• Requirement: Copy the data from its first line through the line that contains "(x=806, y=205)", swapping "Click" for "Tap" and changing nothing else. Leave out the pictures.

━━━━━━━━━━━━━━━━━━━━━━━━━━━━━━

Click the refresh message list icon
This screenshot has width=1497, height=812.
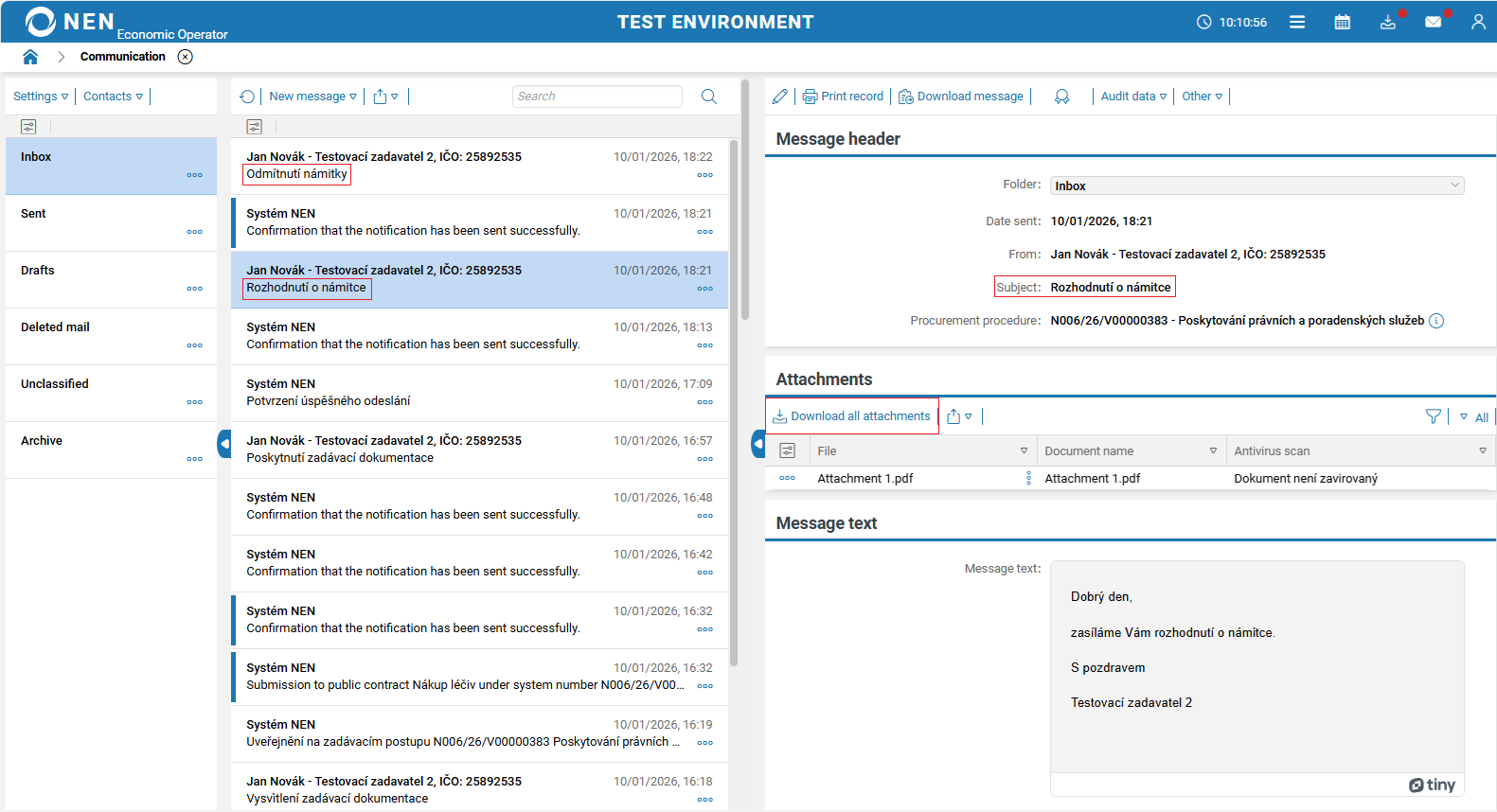247,97
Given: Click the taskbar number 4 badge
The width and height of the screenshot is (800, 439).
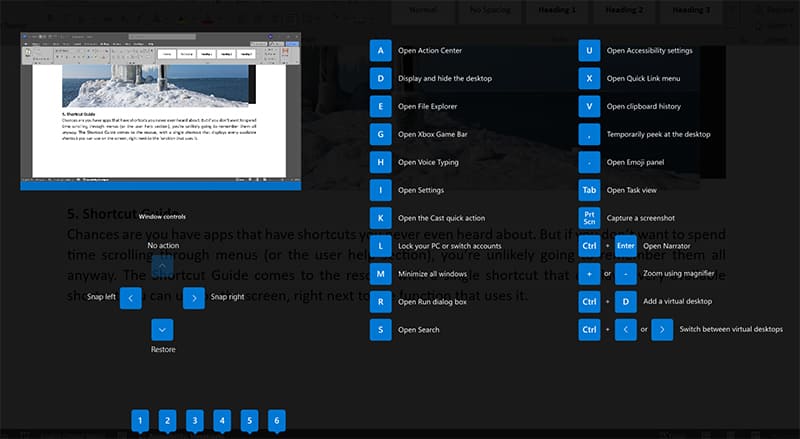Looking at the screenshot, I should (222, 421).
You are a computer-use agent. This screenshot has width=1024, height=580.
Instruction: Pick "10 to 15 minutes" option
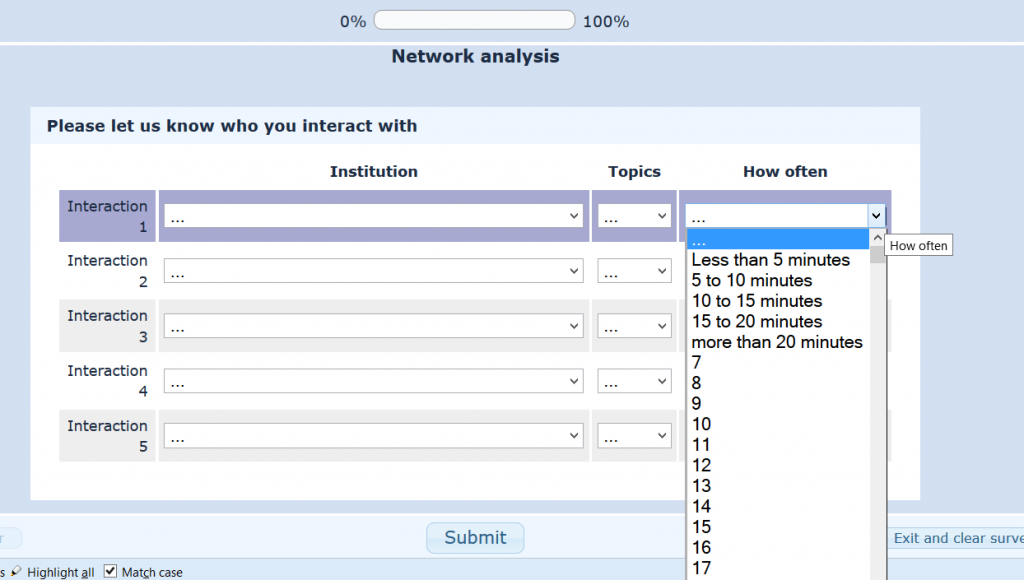[756, 301]
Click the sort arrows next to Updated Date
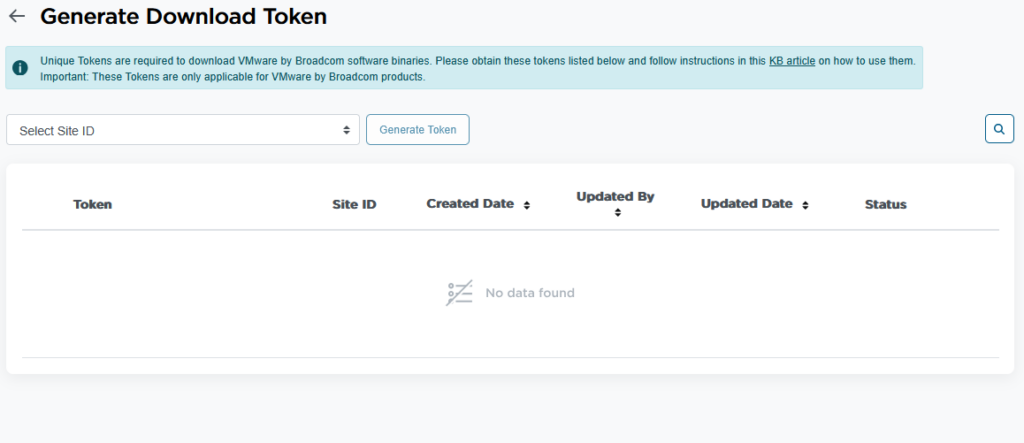 (x=806, y=205)
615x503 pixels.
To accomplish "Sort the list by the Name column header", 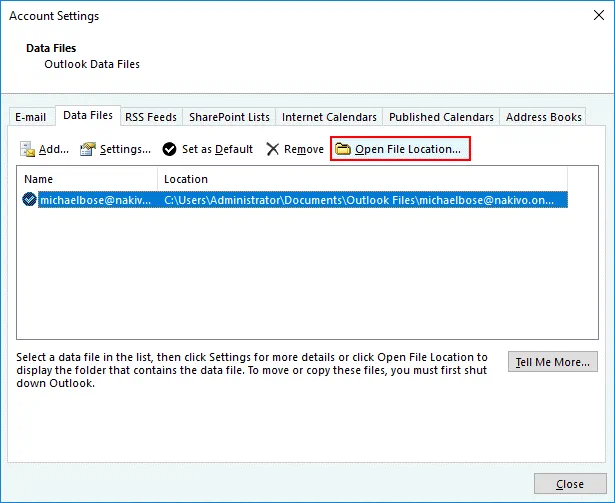I will [87, 179].
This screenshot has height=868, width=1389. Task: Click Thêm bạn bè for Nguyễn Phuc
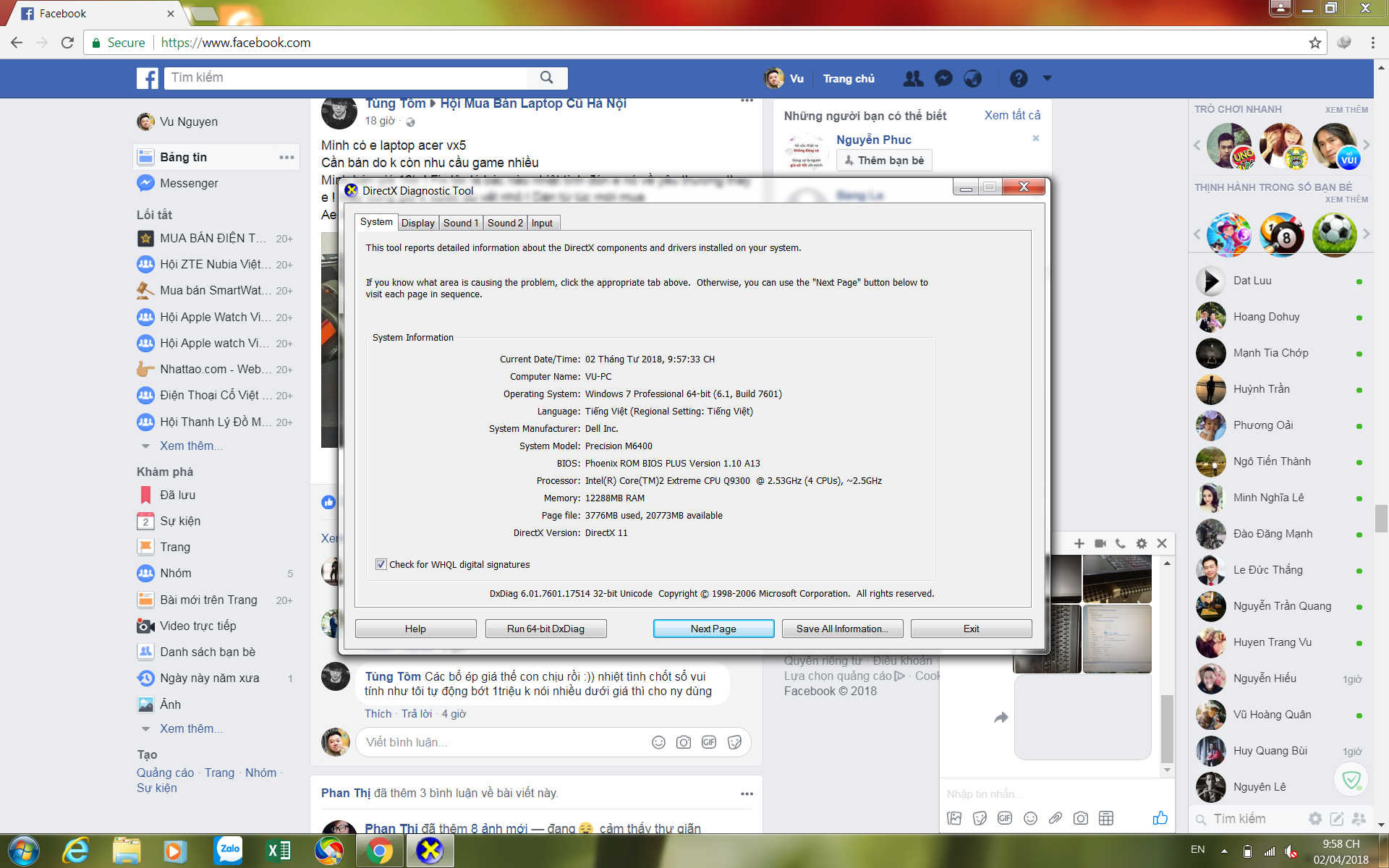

━━━━━━━━━━━━━━━━━━━━━━━━━━━━━━

• Response to the task:
Tap the refresh message list icon
This screenshot has width=1497, height=812.
247,97
Given: Tap the taskbar number 4 badge
The width and height of the screenshot is (800, 439).
Looking at the screenshot, I should (222, 421).
You are a computer-use agent. This screenshot has width=1024, height=580.
Instruction: Pick "10 to 15 minutes" option
[756, 301]
Tap the sort arrows next to Updated Date
 (x=806, y=205)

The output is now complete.